**Document section:**
begin

Deep learning's intricate architectures brought about a paradigm shift and drastically increased the accuracy of OCR software to nearly 99%. CNNs excelled in image feature extraction, deciphering complex fonts, and handling diverse layouts with remarkable precision. RNNs further refine contextual understanding and enhance recognition in varying languages and handwriting styles.

This combination of deep learning and OCR platforms brought a significant change. Handwritten text interpretation, once a tedious challenge, improved significantly, while complex document structures posed fewer obstacles.

Integration of OCR technology in everyday life (Present-day)

OCR software has become an indispensable part of all industries that involve document processing, like real estate, financial lending, banking, insurance, and healthcare, among many others. Organizations use these solutions for automated document processing with minimal human intervention.

Unlike in the past, they do not have to invest in bulky OCR machines. A simple subscription to an OCR platform is more than enough to get the digitization process started. Let’s look at some of its industry-wise applications.

Logistics

The logistics industry is paperwork dependent. The shipping company has to manage invoices, fuel bills, insurance documents, inventory lists, and car registration papers, among other things.

OCR-powered intelligent document processing platforms help prepare these documents for processing, analysis, and data extraction. The ML algorithm manages these custom documents and enables the organization to keep track of all the shipments.

The software extracts the data from these documents and populates the Excel sheets with the relevant data.

Insurance

The insurance sector uses OCR-powered intelligent document processing (IDP) software to streamline operations such as form processing to information verification and claim settlement. Automated insurance form processing minimizes errors whereas automated data extraction and analysis speeds up claim assessment. The software integrates with third-party systems for further processing of the information and stores data in a centralized database hosted in the cloud.

end

**Supplied material:**
begin

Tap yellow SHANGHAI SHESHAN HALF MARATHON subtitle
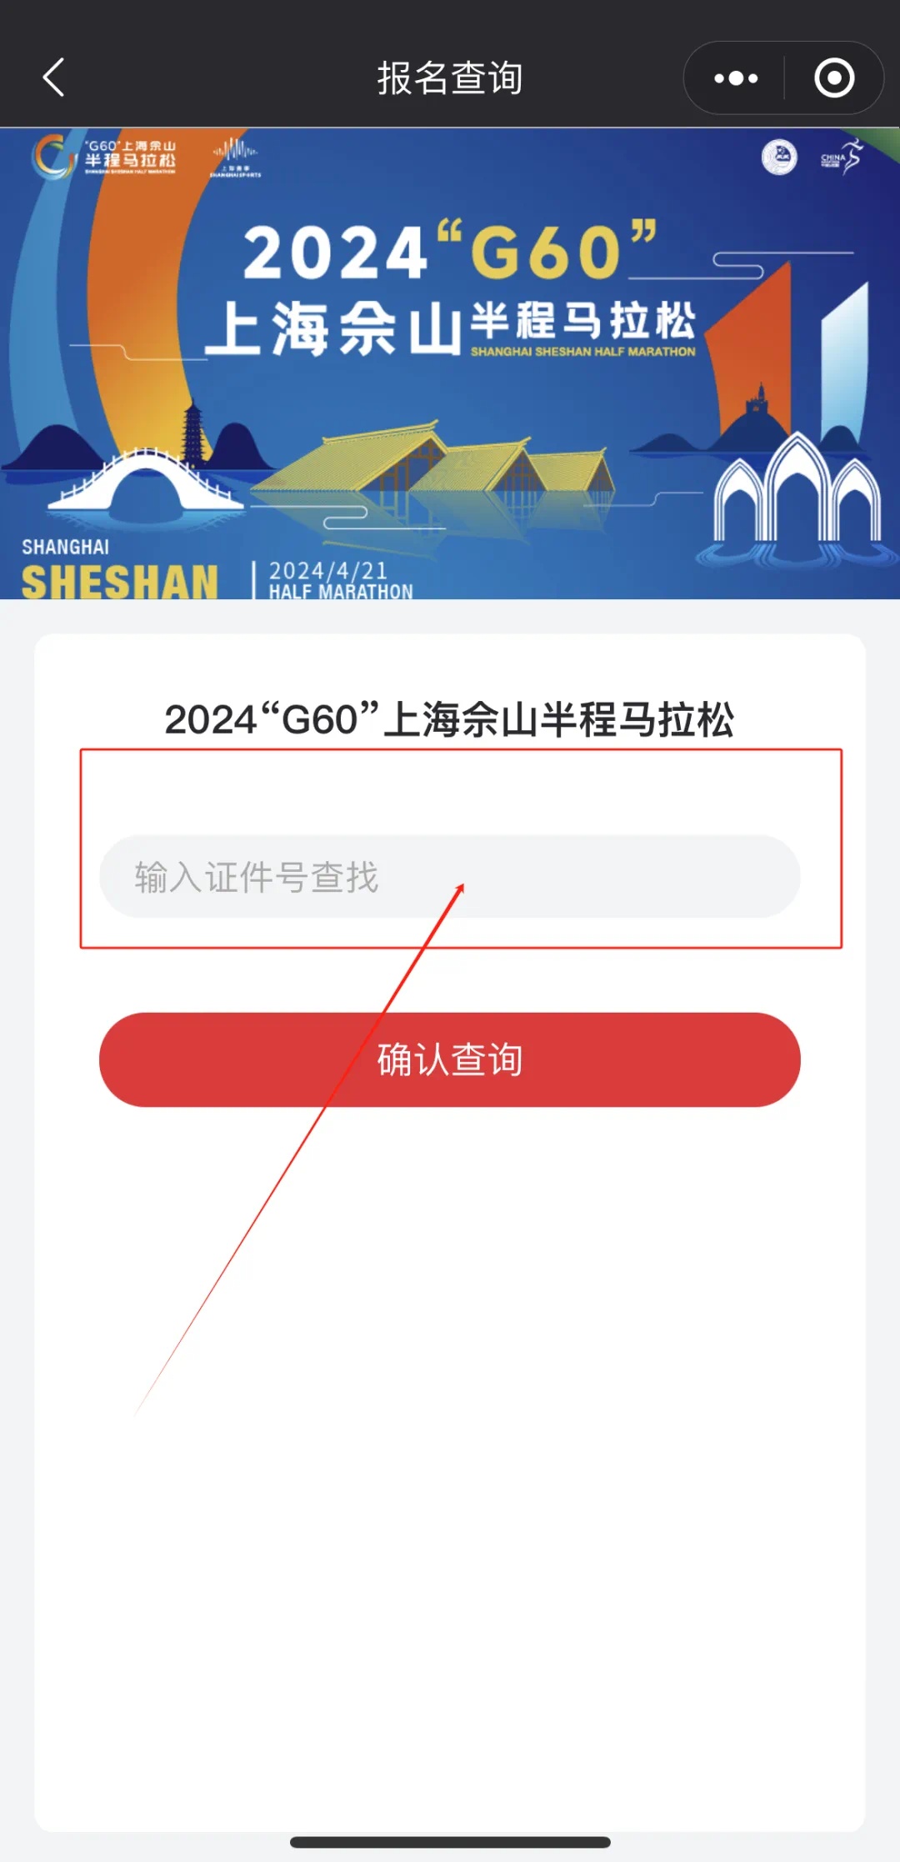The width and height of the screenshot is (900, 1862). [x=583, y=352]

end

**To-do list:**
a - According to the OCR passage, to roughly what accuracy did deep learning raise OCR software?
b - Please reproduce everything in the OCR passage from "Deep learning's intricate" down to "everyday life (Present-day)".

**Answer list:**
a - Nearly 99%.

b -
Deep learning's intricate architectures brought about a paradigm shift and drastically increased the accuracy of OCR software to nearly 99%. CNNs excelled in image feature extraction, deciphering complex fonts, and handling diverse layouts with remarkable precision. RNNs further refine contextual understanding and enhance recognition in varying languages and handwriting styles.

This combination of deep learning and OCR platforms brought a significant change. Handwritten text interpretation, once a tedious challenge, improved significantly, while complex document structures posed fewer obstacles.

Integration of OCR technology in everyday life (Present-day)